4. Logistics. I’m amazed that things didn’t get even more out of control, given the composition of the bonfires: barrels of course, which were provided by local businesses, including tanneries, so supposedly they had remnants of combustible materials. Casks, old straw beds, hogsheads, railroad ties and sleepers, wired together and lit afire by torches before 1905, and then: ELECTRICITY. Salem made big news in 1905:  never before in the history of this country was a bonfire started by wireless electricity claimed the Boston Daily Globe, thanks to 18-year-old John J. Brophy, pictured below. Even though the days of the Lookout bonfires were numbered at this point, this was a great victory for the Broad Street Club. One of the few acknowledgements of any potential danger in producing these spectacles concerns ignition: twenty years later there will be a brief attempt to ignite by “radio”.

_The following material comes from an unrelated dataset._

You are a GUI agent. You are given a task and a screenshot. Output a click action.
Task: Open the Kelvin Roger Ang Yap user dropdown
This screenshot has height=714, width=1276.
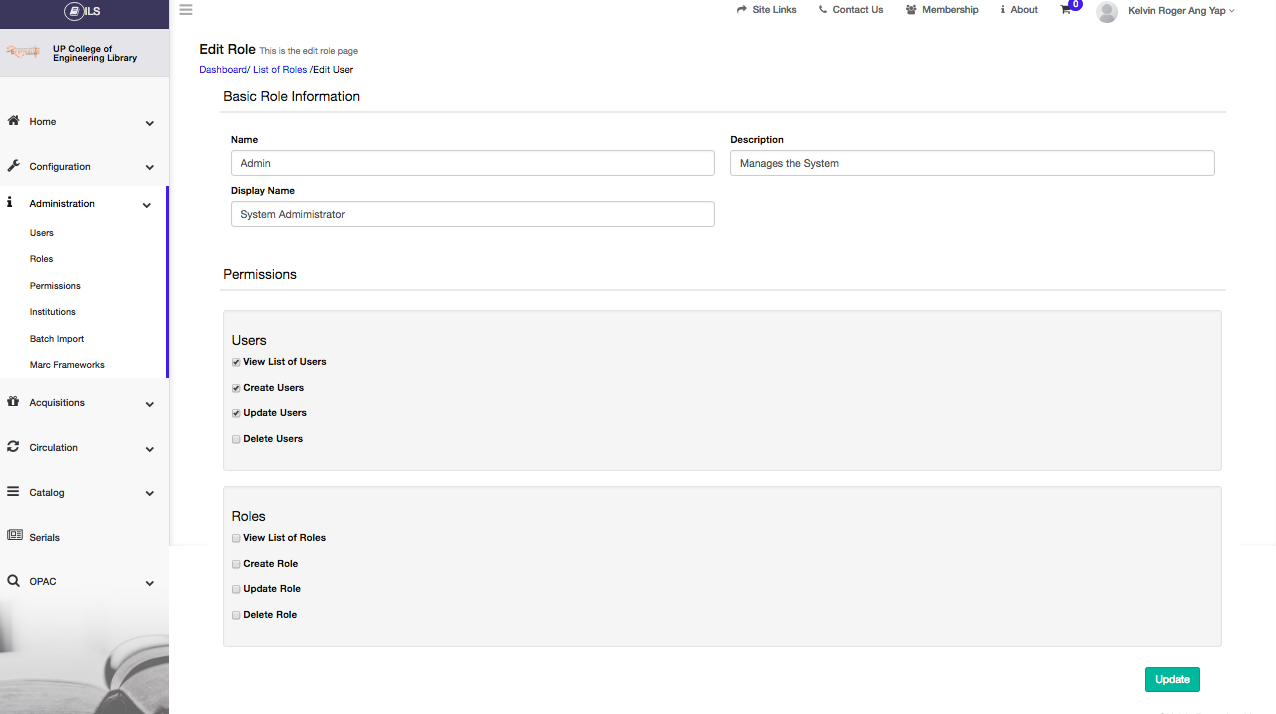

Bonfire electricity collage

5. 1920s revival. After a break during the nineteen-teens, during which the Great Salem Fire devastated the city and the new Salem Hospital was built on Lookout Hill, the Gallows Hill bonfires resumed under the auspices of the Ward Four Social Club and Ancient Order of Hibernians. The 1922 bonfire was ignited just after midnight ‘the night before’ by the old-fashioned torch method, and not by electricity as one or two of the former fires were started. There is a very conspicuous emphasis on “tradition” and “revival” in all of the coverage of these 1920s bonfires, and this is when you see references to the first bonfire: the organizers of the 1928 bonfire referred to it as the “114th Bonfire”. There was a tremendous response: with crowds reported at 80,000 for Salem’s tercentenary year and nearly as many in 1927. There are a few regional competitors in this decade, but Salem’s bonfire was repeatedly claimed to be “New England’s Biggest”.

Bonfires 1922

Bonfire 1927 collage

Bonfire 1928 Lowell Sun

6. Decline and dispersal. From 1931 to 1951, the Gallows Hill bonfires ebbed and flowed and ebbed again. The Boston Globe coverage of July Fourth festivities in the region shows what happened at the beginning of the era very clearly. In 1931, there was another “huge Salem bonfire stack”, so momentous that it required round-the-clock guards before the big night, while in 1932, both Boston and Salem abandoned their “bonfires of yore” at the onset of the Depression: for the first time in many years, there will be no mammoth stack in Salem. Several places have taken the money to buy railroad ties and cut them into stove lengths to give to the needy when the cold weather arrives. This strikes me as a pretty straightforward illustration of just one little consequence of the decade’s economic crisis! The bonfires resumed from 1937 to 1940, but they were much smaller and Salem was just briefly mentioned along with other communities in a Fourth of July roundup by the local papers. After World War II, everyone wanted to build a big celebratory bonfire, and Salem’s attracted a crowd of 60,000 in 1946, but in the next year (gasp) neighboring Danvers had a bigger stack and a bigger crowd. The Life photographs look a bit memorialistic in this context, but Salem natives tell me that the bonfires continued into the 1950s and early 1960s. What is clear from personal reminiscences is that Gallows Hill was no longer alone from this point on: there were smaller bonfires built in other parts of town: Collins Cove, Dead Horse Beach in the Willows, along the river in North Salem. So the bonfires (and the competition?) continued as an expression of neighborhood and community spirit, tapped down but still very traditional.

Bonfire Depression collage

7. Appendix: is there an (unfortunate) connection between Salem’s famous bonfires and that OTHER big Salem event, resulting in the common misconception—still very much alive today—that the accused witches of 1692 were burned on Gallows Hill?  I can’t tell you how many national headlines I read like the one below!